The only question I have is how to Biblical Flood equates to this revelation? Are they going to show in this season other events made him pissed and start again from a clean slate? If you take into account the final revelation of God sitting in the attic, looking at all the miniatures that depict things that Jesse in his quest to find the Almighty has been using.

It's just I don't get the cock mountain? Is it a way of God saying piss off and leave him alone?

To me it looks as if God took a vacation in the Preacher's world and He wanted to just live the life as normally as he could, without having to deal with the miracle business. It is as if He wanted to leave all of it behind and let the mankind to develop in any way they can through their free will.

Genesis steals that. It negates the free will and makes the subject supremely compliant, unless if they're so dump that they cannot understand English, even though it is considered to be one of the main languages on this world. And you saw Jesse using it commit all sorts of things that could be classed as miracles.

It's just it's not the only miracle, because the Grail has their own methods, like for example cloning the messiah and the senior lecturer without really explaining how it works. In fact, I cannot remember really an occasion, where they have explicitly told the audience what is really happening.

All of it have been left for us to figure out.

When you look at Tulip, you start to think why didn't you tried to Grail costume first instead shooting the Temple Mountain with RPGs? Maybe they needed to show her relentless nature instead of giving a solution straight hand. Then again, you think Cassidy and his problem of going out in the sunlight.

Why is that he didn't think about going on top and waiting for the nightfall, before he was committed to the escape? Is it really hard for him to check time or was his feeble excuse of escape just a measure of desperation?
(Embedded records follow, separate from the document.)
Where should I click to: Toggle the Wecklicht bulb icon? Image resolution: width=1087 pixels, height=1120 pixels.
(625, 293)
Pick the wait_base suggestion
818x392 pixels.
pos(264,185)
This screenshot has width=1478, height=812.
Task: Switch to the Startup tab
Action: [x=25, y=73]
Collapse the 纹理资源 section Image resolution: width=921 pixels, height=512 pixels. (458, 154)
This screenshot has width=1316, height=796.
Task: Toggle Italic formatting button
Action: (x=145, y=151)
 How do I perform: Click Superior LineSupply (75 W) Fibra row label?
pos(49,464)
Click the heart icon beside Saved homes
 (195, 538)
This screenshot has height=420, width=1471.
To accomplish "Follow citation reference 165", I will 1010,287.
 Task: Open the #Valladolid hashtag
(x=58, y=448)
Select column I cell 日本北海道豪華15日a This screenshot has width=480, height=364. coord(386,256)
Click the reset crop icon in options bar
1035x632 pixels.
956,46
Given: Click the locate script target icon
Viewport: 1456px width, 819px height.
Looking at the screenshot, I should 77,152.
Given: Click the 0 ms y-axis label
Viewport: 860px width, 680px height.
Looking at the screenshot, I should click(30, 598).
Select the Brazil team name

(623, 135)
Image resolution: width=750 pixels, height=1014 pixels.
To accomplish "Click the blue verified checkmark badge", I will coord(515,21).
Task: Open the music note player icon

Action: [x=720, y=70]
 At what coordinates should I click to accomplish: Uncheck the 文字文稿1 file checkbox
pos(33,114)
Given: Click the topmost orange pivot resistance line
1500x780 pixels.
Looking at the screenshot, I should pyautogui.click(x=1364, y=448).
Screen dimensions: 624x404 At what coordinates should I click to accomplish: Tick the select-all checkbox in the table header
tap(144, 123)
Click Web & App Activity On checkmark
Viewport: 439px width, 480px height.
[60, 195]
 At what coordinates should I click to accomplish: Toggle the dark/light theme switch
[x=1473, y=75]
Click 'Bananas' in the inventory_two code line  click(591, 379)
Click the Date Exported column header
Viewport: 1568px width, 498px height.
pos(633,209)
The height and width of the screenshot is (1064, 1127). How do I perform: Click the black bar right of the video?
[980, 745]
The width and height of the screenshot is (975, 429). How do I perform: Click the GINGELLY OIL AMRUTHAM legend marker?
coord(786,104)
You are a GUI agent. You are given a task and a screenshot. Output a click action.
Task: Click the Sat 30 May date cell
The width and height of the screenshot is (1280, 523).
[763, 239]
He chewed through his own bloody feet, and were able to regenerate another one before the guards came to check him. It's not like they could do anything, because all the damage is rendered to nothing. So, in behalf of Herr Starr, why they had to staple a dick in his ear, instead of slicing one off from Cassidy and somehow putting it in instead of that willy?

Man, things that you'd think not happening are happening, because the Preacher as well as Garth Ennis likes to shock the audience.

I didn't laugh at all in this episode, but I loved the car chase and seeing Jesse hell bent on getting back his lighter and the shoes. The costume makes the man, old actors used to say. In Jesse's case it is the truth.

What is Arseface and the Saint of Killers doing? And why they haven't shown Hitler in charge of Hell yet?
 
It's not surprising Preacher would have a short series life. AMC has a habit of keeping series NOT related to Walking Dead a bit brief. (Breaking Bad was only 5 seasons long.)
Very few series, other than perhaps comedies, keep up their quality standards beyond 4 seasons. 4/5 is quite a good run really.